WORK INSTRUCTIONS :: Return the following lines and nothing else: the one holding "This screenshot has height=468, width=839." and all those after it in the records below, unchanged, minus any pictures.

EXTRACTED INFORMATION ::
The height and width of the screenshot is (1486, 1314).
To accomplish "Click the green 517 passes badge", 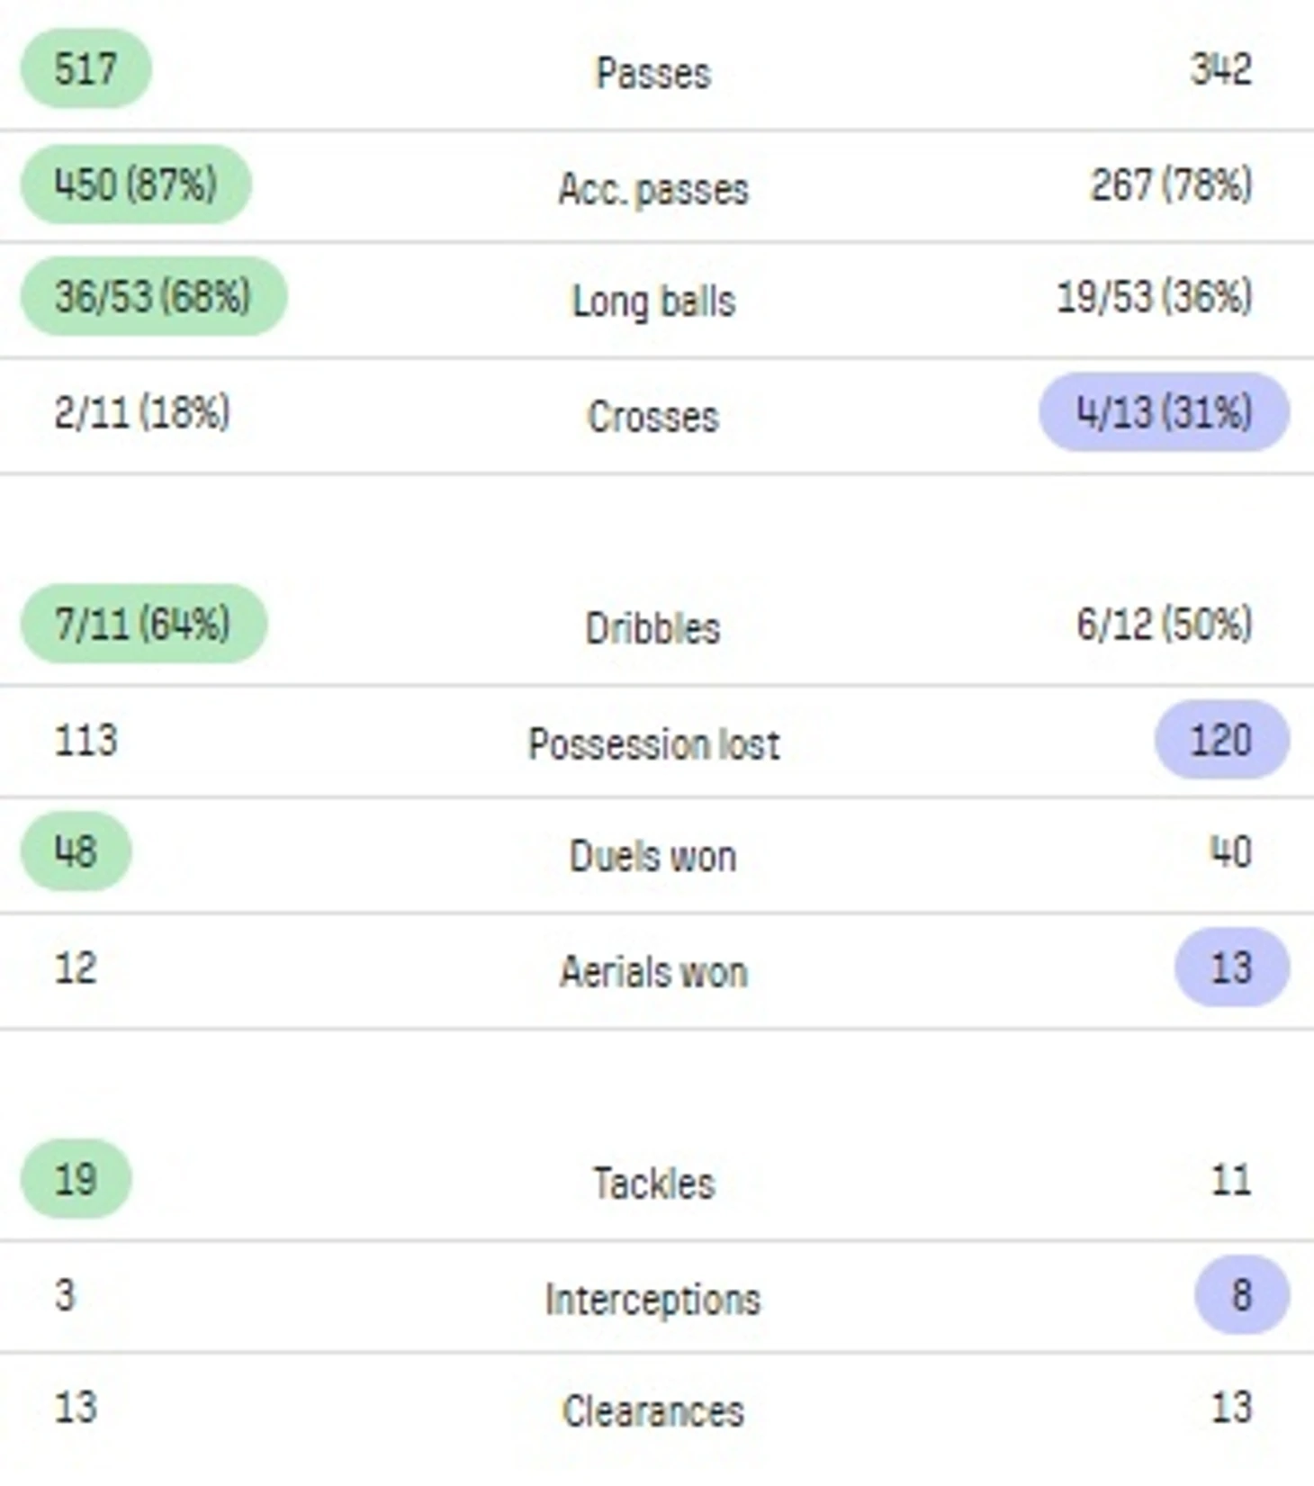I will pos(86,68).
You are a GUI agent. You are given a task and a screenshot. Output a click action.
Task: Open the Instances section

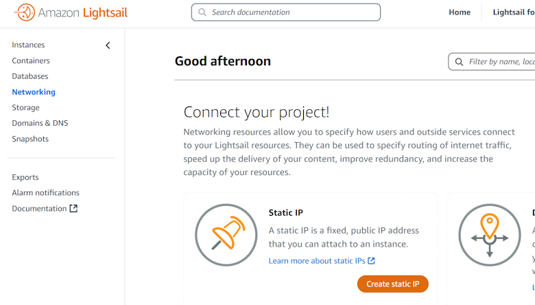click(x=28, y=45)
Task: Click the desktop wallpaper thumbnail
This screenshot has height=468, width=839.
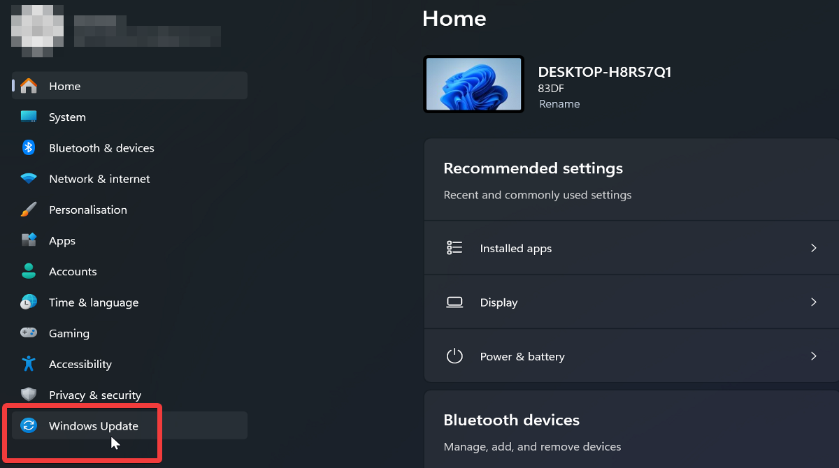Action: pyautogui.click(x=473, y=85)
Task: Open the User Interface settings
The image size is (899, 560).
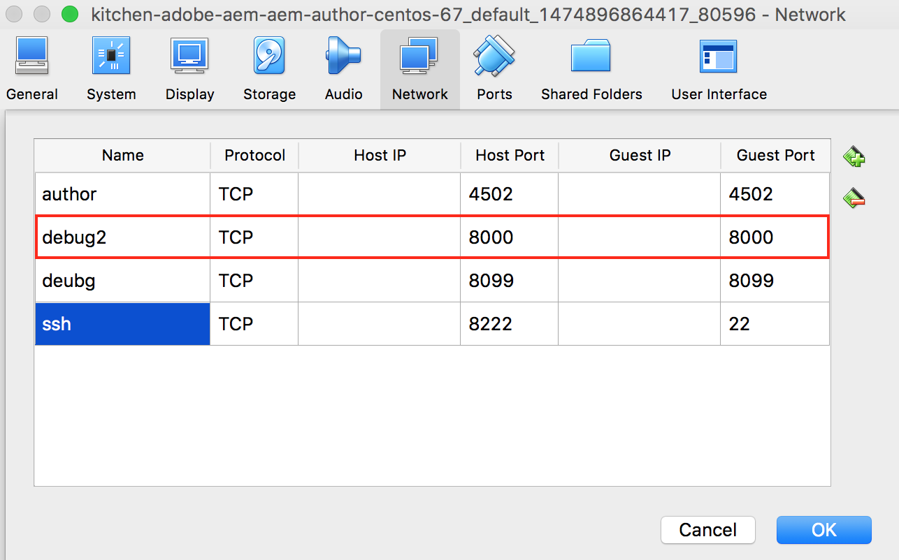Action: (x=718, y=66)
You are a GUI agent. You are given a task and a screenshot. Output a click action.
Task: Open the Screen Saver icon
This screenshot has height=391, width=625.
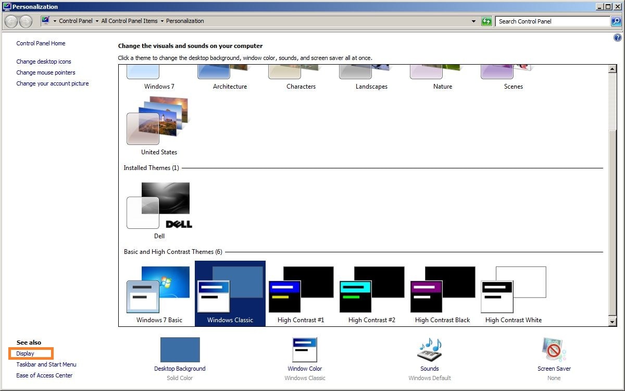[x=554, y=350]
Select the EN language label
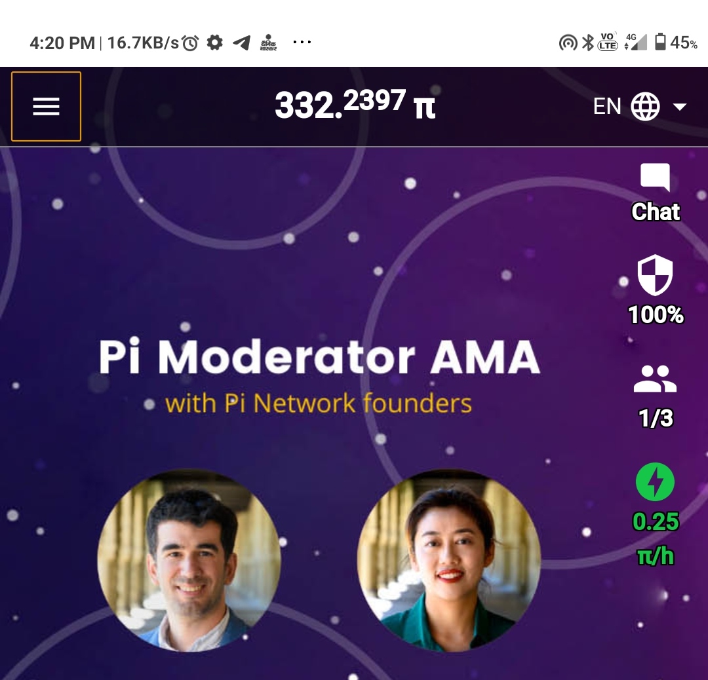The height and width of the screenshot is (680, 708). (x=607, y=107)
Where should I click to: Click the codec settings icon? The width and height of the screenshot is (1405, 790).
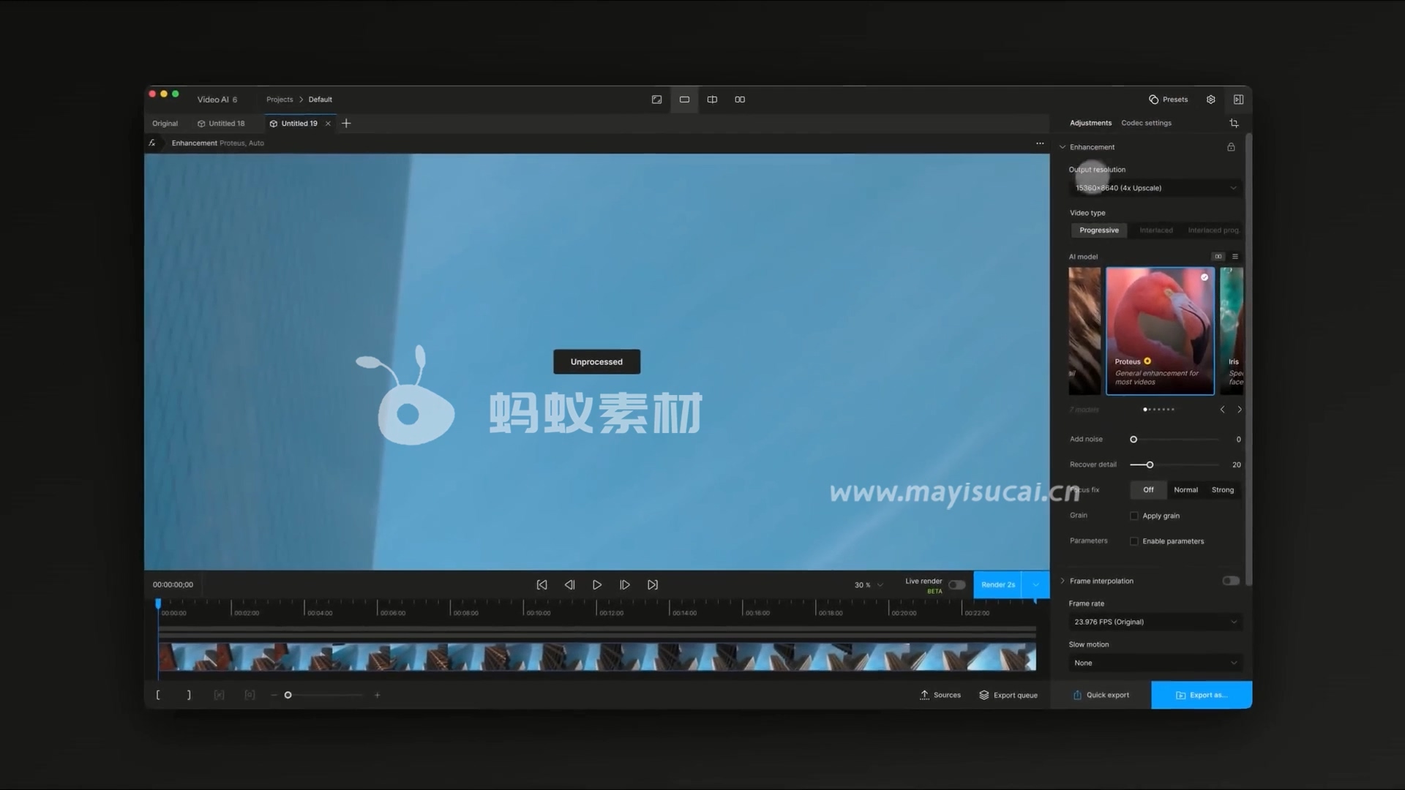tap(1147, 121)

SOLUTION FOR THIS PROBLEM ::
This screenshot has height=468, width=839.
Action: pyautogui.click(x=473, y=85)
Task: Open the User Interface settings
The image size is (899, 560).
Action: (x=718, y=66)
You are a GUI agent. You are given a task and a screenshot. Output a click action.
Task: Open the Screen Saver icon
This screenshot has height=391, width=625.
[x=554, y=350]
Select the EN language label
The height and width of the screenshot is (680, 708). (x=607, y=107)
Where should I click to: Click the codec settings icon? The width and height of the screenshot is (1405, 790).
tap(1147, 121)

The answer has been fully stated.